Bastoni – La Penna – Kalulu : disastro in Inter – Juventus
I fatti
La Juventus, cosa rarissima per la società bianconera, manda i dirigenti a parlare al termine della partita, senza parlare di calcio. Solo di quanto successo al minuto 42 del primo tempo. Ricostruiamo i fatti. Kalulu, già ammonito, viene servito con un passaggio orizzontale di Miretti, troppo corto. Bastoni prende bene il tempo e ruba palla e la reazione dello juventino è quella di alzare le braccia. Accortosi di questo movimento, Bastoni trascina il piede e si getta a terra, come se fosse stato colpito. L’arbitro La Penna, con visuale libera, decide per il fallo tattico ed espelle Kalulu per secondo giallo. Qui sorgono i problemi. Il contatto tra i due giocatori non esiste, quella di Bastoni è una simulazione e l’arbitro sbaglia. Cosa ancora peggiore, tuttavia, quello del secondo giallo non è uno dei casi in cui è contemplato l’intervento del V.A.R.. Non c’è possibilità di correggere un errore madornale, che condiziona una partita fino a quel punto combattuta e bellissima.

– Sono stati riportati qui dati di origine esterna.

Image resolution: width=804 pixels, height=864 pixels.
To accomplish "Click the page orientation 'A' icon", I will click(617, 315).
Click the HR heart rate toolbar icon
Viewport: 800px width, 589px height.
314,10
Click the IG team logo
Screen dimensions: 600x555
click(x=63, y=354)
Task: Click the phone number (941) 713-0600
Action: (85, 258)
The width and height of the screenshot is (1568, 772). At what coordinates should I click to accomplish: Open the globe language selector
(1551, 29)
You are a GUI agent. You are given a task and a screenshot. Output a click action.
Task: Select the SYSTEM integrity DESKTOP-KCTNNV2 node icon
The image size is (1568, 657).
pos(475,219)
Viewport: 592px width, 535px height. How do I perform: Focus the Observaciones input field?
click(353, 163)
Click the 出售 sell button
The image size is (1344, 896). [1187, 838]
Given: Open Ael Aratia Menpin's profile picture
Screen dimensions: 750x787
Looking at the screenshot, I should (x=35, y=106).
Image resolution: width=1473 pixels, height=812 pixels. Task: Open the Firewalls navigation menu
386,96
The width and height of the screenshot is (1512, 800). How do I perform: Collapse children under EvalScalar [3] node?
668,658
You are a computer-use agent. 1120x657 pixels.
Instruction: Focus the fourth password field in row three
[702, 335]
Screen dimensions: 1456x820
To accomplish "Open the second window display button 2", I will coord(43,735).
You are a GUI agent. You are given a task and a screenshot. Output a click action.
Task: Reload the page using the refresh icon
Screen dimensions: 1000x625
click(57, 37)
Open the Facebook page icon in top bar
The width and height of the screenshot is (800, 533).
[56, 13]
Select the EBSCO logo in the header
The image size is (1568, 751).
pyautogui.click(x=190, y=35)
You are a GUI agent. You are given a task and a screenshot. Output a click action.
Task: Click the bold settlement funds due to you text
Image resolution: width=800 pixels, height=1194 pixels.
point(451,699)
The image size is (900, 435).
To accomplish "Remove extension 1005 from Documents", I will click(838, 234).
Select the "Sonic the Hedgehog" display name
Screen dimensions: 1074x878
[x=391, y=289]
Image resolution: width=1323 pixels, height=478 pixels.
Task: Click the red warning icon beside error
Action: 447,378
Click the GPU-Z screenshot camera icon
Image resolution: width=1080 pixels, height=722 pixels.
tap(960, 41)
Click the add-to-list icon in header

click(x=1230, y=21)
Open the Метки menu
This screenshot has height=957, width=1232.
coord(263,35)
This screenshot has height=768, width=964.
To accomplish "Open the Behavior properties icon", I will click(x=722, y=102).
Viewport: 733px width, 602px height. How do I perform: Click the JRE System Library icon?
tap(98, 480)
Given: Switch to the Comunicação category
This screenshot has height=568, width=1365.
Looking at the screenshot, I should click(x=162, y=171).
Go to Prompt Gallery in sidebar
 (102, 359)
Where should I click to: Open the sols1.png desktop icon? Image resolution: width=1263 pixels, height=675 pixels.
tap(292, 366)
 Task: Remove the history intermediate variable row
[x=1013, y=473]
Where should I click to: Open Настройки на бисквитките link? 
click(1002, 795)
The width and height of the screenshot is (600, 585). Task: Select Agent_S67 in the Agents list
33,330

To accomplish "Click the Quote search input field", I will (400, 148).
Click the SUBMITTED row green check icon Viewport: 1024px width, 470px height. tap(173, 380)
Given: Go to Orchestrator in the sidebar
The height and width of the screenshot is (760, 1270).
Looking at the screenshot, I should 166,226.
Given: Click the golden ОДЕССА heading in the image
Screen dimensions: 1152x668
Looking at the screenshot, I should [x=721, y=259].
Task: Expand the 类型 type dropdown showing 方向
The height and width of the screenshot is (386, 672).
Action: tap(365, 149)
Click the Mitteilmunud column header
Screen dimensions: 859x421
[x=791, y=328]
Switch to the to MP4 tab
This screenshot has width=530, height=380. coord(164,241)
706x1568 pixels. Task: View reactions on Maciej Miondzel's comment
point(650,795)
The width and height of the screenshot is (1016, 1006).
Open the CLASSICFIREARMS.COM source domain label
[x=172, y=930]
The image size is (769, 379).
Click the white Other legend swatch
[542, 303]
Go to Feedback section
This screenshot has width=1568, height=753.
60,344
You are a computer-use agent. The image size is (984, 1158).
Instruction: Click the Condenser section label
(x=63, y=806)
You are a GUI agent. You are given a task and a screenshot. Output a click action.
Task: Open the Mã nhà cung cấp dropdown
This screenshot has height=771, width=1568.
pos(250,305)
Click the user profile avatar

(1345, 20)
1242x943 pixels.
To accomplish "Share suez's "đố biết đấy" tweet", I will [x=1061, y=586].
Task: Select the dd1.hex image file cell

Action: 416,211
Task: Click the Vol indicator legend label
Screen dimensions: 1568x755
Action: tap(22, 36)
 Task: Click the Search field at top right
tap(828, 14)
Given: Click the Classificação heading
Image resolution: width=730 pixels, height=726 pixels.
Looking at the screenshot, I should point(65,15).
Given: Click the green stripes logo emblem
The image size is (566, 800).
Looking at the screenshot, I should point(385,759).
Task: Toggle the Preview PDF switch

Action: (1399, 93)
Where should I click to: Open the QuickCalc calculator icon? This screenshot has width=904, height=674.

Juventus furiosa, rissa sfiorata negli spogliatoio, Bastoni sostituito da Chivu dopo un’esultanza davvero fuori luogo.
La riflessione
Danno irreparabile. Non soltanto per la partita e i tre punti in sé, quanto per l’immagine che la Serie A ha dato di sé in una serata in cui il mondo guardava a San Siro. E che, purtroppo, fa gridare allo scandalo, al complotto.
La realtà, in questo calcio ai tempi del V.A.R., è che la Lega deve interrogarsi sul ruolo e sulla qualità di arbitri che, purtroppo, sottoposti forse a una pressione immensamente più grande di quella dell’epoca pre-tecnologia, sbagliano tanto. Troppo. E, talvolta, in modo gravissimo.
Il protocollo V.A.R. verrà cambiato. Come sempre, purtroppo, troppo tardi.
Inter-Juventus rischia di minare un calcio già in crisi: tra il disamore delle nuove generazioni, i problemi legati agli stadi e un movimento, quello tricolore, che sembra continuare a implodere su se stesso, errori come quello di Milano rischiano di togliere la passione per il gioco più bello del mondo.
Il gioco dove esultare per l’espulsione di un avversario, per di più ottenuta con una simulazione, non solo non è contemplata, ma punita.